DOCUMENT SEGMENT =>
=====

Making of the Japanese Shinkansen

Feb 16, 2025

Nine days prior to the opening of the 1964 Tokyo Olympics, Japan unveiled the Shinkansen–a rail system that would transform high-speed travel and come to be known worldwide as the bullet train. After half a century of zero-casualty operations, the Shinkansen remains an engineering marvel and a replicable blueprint for progress.

Over six decades, France, Spain, and China have successfully followed suit and created robust High-Speed Rail (HSR) networks that outperform domestic air travel in efficiency, cost, and carbon footprint. Should countries like the United States and India adopt HSR as a strategic national project?

=====

INSTRUCTIONS =>
• a. Answer these questions from the Shinkansen article:
(i) How many days before the opening of the 1964 Tokyo Olympics did Japan unveil the Shinkansen?
(ii) By what name did the Shinkansen come to be known worldwide?
(iii) Which three countries does the article say followed suit with robust High-Speed Rail networks?
• b. Reproduce the passage of the Shinkansen article that begins at the words "Over six decades, France, Spain, and" and stops after the words "strategic national project?".

DATASET CONTENT =>

=====

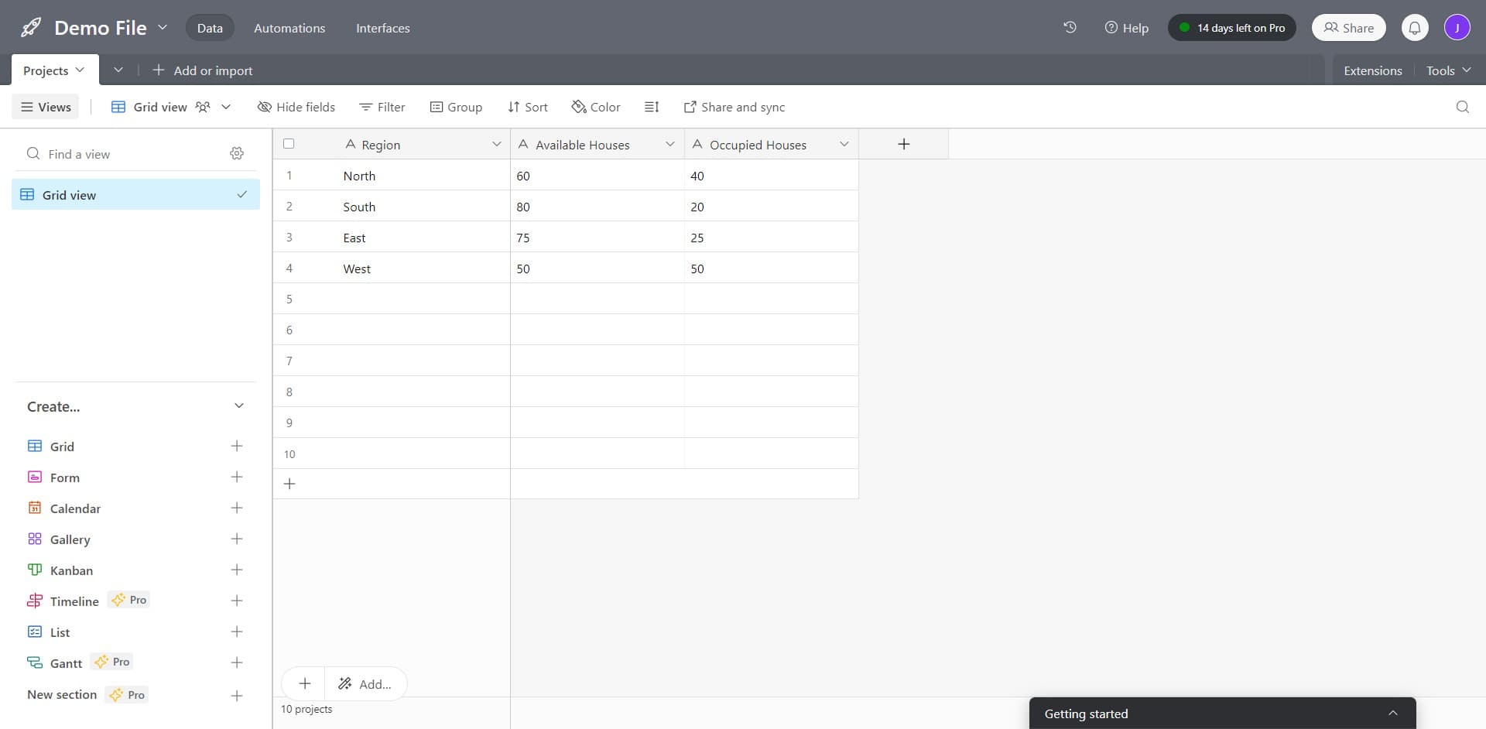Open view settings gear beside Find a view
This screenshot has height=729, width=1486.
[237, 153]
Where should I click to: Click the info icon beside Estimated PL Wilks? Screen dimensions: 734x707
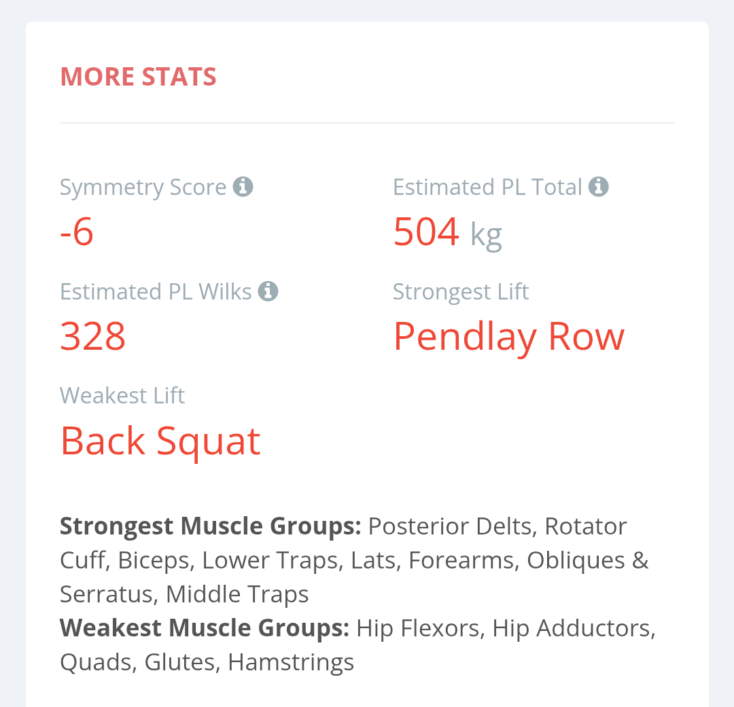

=====

FINAL ANSWERS =>
• a.
(i) Nine days.
(ii) The bullet train.
(iii) France, Spain, and China.

• b.
Over six decades, France, Spain, and China have successfully followed suit and created robust High-Speed Rail (HSR) networks that outperform domestic air travel in efficiency, cost, and carbon footprint. Should countries like the United States and India adopt HSR as a strategic national project?